[PATCH] serial: 8250: Make ISA ports optional

Arnd Bergmann arnd at arndb.de
Fri Jan 9 00:48:17 PST 2015


On Friday 09 January 2015 00:13:28 Peter Hurley wrote:
> On 01/08/2015 05:05 PM, Arnd Bergmann wrote:
> > On Thursday 08 January 2015 11:11:51 Peter Hurley wrote:
> >>
> >> This interface is just storage and minor allocation, since the
> >> port-reuse behavior will be limited to the "universal" driver.
> >> From a sub-driver perspective, the shared storage is actually
> >> a hindrance, so that reduces the requirement to minor allocation.
> >>
> >> And that's where I'm stuck at the moment -- how to share ttyS
> >> minor allocation. ttyS console is a related problem.
> > 
> > One idea that has come up in the past but never saw an implementation
> > is to make the ttyS namespace and minor numbers completely generic and
> > let any serial port driver use it.

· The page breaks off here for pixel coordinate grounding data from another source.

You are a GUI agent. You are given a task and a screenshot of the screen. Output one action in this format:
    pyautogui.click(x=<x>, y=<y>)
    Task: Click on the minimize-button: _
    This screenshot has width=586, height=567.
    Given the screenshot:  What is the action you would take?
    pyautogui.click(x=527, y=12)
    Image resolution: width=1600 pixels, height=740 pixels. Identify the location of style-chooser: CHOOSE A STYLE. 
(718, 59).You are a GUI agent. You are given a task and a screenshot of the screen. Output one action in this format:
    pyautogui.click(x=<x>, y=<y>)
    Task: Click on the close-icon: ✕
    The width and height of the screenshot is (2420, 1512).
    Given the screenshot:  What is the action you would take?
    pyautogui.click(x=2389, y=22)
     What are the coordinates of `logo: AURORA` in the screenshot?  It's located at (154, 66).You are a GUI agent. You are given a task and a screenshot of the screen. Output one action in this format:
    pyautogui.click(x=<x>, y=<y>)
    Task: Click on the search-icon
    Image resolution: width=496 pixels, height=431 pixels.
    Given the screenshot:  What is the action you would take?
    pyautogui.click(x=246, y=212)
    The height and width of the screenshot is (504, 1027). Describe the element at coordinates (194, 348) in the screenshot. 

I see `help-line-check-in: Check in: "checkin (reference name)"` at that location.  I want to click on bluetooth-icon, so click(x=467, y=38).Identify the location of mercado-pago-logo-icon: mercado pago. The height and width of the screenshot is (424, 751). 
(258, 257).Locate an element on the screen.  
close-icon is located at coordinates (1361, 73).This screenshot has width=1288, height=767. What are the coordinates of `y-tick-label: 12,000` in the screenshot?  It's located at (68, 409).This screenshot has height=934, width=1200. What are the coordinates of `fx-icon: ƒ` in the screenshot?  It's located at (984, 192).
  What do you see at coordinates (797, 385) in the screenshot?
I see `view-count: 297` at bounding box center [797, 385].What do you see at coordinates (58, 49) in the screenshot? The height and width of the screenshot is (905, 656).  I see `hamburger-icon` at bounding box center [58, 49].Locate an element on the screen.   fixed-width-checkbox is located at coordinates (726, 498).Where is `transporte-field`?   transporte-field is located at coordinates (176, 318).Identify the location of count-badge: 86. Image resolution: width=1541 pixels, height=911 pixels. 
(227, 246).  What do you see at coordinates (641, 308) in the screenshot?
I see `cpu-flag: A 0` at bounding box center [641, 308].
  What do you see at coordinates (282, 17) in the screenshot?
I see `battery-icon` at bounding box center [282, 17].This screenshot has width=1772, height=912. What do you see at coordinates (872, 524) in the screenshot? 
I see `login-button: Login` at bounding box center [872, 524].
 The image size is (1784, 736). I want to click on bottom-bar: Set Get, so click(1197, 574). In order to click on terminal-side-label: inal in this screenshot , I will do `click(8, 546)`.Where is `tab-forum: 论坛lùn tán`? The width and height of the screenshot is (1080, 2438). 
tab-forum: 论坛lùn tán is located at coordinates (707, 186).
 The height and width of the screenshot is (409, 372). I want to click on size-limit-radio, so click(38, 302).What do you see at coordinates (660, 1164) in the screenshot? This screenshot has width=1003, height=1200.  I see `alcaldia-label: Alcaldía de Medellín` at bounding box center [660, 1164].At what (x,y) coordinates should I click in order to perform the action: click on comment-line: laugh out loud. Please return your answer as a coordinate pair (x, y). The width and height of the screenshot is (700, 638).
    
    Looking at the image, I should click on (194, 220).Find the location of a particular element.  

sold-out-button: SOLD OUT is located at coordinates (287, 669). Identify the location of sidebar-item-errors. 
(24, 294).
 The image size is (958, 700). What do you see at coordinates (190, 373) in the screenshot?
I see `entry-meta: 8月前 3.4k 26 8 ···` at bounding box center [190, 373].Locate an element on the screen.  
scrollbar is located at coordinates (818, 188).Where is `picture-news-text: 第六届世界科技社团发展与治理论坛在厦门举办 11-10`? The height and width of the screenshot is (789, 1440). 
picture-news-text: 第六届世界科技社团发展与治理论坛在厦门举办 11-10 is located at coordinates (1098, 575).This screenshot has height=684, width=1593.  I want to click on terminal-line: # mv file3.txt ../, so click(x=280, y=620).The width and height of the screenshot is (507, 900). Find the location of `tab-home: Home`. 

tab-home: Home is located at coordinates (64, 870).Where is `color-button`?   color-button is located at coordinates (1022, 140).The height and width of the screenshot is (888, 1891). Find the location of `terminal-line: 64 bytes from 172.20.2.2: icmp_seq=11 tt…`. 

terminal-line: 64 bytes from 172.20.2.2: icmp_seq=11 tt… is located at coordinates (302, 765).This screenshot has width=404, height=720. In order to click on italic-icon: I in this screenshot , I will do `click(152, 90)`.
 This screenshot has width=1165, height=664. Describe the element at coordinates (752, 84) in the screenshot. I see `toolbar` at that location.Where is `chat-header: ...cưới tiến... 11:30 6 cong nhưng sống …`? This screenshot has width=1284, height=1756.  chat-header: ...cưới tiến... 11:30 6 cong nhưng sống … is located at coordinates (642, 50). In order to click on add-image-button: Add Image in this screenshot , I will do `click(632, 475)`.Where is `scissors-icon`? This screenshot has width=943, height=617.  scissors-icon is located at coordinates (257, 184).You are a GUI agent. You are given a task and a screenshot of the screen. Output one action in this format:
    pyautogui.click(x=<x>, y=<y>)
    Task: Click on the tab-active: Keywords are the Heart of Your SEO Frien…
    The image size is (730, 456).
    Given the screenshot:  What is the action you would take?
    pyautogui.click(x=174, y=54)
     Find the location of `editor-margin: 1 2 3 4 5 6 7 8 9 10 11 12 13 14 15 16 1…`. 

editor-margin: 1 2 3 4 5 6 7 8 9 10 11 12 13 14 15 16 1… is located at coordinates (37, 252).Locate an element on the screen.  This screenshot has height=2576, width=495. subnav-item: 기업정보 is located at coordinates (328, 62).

This would be a major rework, but
> > have the added advantage of cleaning up a number of other namespace
> > issues as well. There also lots of open question, in particular how
> > to maintain compatibility with existing drivers. One could imagine
> > that each uart always gets a ttyS device and optionally also gets
> > a device node for the same port with a driver specific chardev as
> > most of them do today. Or it could be an either/or decision that is
> > made at compile time or as a module parameter.
> 
> I'm not totally convinced that sharing minor allocation is the right
> solution. ISTM that the main goal is for at least one serial driver
> to represent ttyS (assuming that it is a suitable work-alike to the
> 8250 driver) while other ttyS serial drivers must still be able to
> load and operate.

Unfortunately, we have already seen a case where we need to have
two drivers enabled at the same time that both use the ttyS
namespace and minor numbers at the moment.

> So for example, a UART that is ttyS in a typical configuration, might
> be ttyX when another driver has been configured as ttyS instead.
> Assuming that every uart driver has a unique, alternate base name,
> then the problem is reduced to selecting the appropriate driver for
> ttyS.
> 
> Some use cases would require selecting the ttyS driver at build time.
> Others would probably require the notion of a preferred driver.

Build-time selection looks problematic to me in the case of an
ARM distro kernel that wants to support dozens of different
uart drivers. At the moment this works for the most part because
the conflicts are rare, but it's getting worse.

> What got me thinking about this approach instead of sharing minor
> allocation was based on the 'first-come, first-served' question
> I asked back in Dec. What happens when probe order varies and
> console=ttyS0/login prompt doesn't show up where it's supposed to?
> I've had this experience with multiple ethernet adapters and it's
> not fun.

In a lot of cases, we can solve the problem for a particular board
by hardcoding the 'aliases' in the board specific dts file, at least
when devicetree is used (as it is for the majority of the cases that
are causing problems now).

Using the aliases correctly at the moment is really awkward when you
have multiple drivers for uarts on the same system and your serial0
and serial1 uart turn into ttyS0 and ttyX1.